**TASK GOAL:** Only the lines below starting at the one that contains "Image resolution: width=480" and ending at the one that contains "Given: Open the" are to be reproduced, exactly and with both ends kept.

**DATA SECTION:**

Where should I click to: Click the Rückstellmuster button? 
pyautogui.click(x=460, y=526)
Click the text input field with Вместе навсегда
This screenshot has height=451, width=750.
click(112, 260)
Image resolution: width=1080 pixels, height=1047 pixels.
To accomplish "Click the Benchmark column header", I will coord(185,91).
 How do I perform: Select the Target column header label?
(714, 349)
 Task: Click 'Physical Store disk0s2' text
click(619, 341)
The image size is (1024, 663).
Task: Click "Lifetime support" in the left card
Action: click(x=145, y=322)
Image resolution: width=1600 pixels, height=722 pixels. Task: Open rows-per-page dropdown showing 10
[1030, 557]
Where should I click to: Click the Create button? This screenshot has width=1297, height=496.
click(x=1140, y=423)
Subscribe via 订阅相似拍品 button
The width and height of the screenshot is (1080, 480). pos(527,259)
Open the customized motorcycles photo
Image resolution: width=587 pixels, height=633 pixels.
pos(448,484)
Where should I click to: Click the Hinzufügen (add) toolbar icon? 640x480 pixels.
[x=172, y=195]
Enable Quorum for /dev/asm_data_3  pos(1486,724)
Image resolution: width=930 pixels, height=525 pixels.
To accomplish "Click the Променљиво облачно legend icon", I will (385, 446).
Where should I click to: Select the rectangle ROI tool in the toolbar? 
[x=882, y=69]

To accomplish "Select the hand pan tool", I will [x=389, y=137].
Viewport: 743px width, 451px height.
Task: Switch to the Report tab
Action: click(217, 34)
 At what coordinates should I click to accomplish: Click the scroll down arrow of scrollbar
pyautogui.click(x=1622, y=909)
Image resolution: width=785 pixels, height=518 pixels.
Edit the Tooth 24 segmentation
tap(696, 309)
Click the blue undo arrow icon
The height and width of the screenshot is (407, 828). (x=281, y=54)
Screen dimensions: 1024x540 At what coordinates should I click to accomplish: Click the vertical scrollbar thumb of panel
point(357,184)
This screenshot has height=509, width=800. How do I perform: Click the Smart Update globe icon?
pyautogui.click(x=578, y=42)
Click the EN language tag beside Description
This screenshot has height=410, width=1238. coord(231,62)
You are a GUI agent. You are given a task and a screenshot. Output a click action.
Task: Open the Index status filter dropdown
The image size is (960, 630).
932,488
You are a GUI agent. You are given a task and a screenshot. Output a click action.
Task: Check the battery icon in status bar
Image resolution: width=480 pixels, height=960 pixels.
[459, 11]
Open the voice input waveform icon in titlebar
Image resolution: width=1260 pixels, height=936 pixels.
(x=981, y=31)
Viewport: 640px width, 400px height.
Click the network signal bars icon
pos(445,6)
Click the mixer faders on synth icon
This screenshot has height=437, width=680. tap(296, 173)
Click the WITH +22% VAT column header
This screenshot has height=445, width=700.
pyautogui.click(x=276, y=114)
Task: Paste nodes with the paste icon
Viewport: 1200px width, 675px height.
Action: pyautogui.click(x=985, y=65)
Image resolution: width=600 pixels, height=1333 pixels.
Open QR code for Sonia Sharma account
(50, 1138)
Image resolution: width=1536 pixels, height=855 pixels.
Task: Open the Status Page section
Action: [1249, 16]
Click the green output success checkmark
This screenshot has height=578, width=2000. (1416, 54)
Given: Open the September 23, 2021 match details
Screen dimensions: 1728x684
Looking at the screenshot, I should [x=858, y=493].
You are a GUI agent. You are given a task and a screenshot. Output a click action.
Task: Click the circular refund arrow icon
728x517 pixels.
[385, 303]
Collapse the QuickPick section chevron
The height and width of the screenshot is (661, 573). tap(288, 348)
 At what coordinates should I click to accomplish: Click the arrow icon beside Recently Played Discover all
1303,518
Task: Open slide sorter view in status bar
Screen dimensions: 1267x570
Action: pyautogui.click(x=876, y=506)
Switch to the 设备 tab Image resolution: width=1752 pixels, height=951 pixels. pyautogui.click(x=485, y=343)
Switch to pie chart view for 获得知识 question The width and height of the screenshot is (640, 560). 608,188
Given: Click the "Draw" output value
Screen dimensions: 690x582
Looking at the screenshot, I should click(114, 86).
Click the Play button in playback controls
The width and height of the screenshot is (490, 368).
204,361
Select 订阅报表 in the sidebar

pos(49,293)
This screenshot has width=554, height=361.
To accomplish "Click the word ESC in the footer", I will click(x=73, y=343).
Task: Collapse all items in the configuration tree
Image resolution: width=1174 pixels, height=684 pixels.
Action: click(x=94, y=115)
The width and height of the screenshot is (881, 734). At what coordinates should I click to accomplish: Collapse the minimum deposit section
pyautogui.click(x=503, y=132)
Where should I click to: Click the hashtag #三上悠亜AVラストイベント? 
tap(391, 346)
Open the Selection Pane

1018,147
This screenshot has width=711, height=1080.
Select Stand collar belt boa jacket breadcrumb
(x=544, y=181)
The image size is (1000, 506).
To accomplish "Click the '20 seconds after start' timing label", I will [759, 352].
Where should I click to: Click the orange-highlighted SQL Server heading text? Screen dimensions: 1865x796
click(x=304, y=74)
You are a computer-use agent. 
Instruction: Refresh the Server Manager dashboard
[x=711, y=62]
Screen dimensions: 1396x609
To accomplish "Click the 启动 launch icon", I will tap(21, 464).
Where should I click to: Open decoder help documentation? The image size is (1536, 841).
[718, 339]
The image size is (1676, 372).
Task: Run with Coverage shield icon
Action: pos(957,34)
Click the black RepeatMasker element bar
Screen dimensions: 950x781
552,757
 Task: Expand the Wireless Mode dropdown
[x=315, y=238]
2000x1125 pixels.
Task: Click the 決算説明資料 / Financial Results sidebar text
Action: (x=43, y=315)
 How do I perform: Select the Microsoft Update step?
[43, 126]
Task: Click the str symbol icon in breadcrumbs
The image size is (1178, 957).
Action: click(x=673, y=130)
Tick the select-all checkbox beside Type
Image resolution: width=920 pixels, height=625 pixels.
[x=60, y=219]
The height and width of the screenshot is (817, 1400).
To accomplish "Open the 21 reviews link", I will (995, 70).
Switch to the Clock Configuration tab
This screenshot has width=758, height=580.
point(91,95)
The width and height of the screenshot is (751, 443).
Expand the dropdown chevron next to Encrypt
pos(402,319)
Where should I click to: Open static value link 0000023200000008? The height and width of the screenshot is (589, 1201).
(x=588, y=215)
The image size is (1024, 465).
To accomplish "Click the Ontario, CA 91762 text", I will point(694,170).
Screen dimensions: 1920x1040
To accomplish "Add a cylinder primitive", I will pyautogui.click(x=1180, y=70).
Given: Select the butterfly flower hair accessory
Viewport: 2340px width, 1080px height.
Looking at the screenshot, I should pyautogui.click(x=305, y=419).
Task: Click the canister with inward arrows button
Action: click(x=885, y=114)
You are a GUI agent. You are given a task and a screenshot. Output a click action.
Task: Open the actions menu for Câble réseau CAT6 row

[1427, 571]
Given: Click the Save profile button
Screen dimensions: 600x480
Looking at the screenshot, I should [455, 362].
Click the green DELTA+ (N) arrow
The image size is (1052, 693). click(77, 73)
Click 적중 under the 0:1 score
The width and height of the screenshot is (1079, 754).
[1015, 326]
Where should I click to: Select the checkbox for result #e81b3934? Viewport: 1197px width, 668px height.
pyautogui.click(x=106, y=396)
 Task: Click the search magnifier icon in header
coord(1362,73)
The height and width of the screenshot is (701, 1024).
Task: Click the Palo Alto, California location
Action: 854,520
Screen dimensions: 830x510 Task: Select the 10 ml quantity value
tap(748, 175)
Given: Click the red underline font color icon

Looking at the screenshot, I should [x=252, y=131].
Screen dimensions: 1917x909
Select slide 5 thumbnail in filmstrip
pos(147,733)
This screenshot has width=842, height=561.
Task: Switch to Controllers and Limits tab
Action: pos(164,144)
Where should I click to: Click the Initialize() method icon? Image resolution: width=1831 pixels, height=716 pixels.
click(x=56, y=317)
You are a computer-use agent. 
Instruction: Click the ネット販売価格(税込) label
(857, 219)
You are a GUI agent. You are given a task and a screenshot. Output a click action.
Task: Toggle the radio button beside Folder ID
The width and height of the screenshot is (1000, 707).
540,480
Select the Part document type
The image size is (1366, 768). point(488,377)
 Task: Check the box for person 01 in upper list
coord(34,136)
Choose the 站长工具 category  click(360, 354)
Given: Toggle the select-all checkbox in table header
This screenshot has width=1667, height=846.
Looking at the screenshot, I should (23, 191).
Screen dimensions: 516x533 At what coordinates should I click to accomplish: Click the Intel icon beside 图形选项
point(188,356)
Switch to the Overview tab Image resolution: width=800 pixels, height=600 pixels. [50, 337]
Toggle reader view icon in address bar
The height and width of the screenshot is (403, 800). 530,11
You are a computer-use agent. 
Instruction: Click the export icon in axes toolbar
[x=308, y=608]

**FINISHED TASK:**
Image resolution: width=480 pixels, height=960 pixels.
[459, 11]
Open the voice input waveform icon in titlebar
Image resolution: width=1260 pixels, height=936 pixels.
(x=981, y=31)
Viewport: 640px width, 400px height.
Click the network signal bars icon
pos(445,6)
Click the mixer faders on synth icon
This screenshot has height=437, width=680. tap(296, 173)
Click the WITH +22% VAT column header
This screenshot has height=445, width=700.
pyautogui.click(x=276, y=114)
Task: Paste nodes with the paste icon
Viewport: 1200px width, 675px height.
Action: pyautogui.click(x=985, y=65)
Image resolution: width=600 pixels, height=1333 pixels.
Open QR code for Sonia Sharma account
(50, 1138)
Image resolution: width=1536 pixels, height=855 pixels.
Task: Open the Status Page section
Action: [1249, 16]
Click the green output success checkmark
This screenshot has height=578, width=2000. (1416, 54)
Given: Open the September 23, 2021 match details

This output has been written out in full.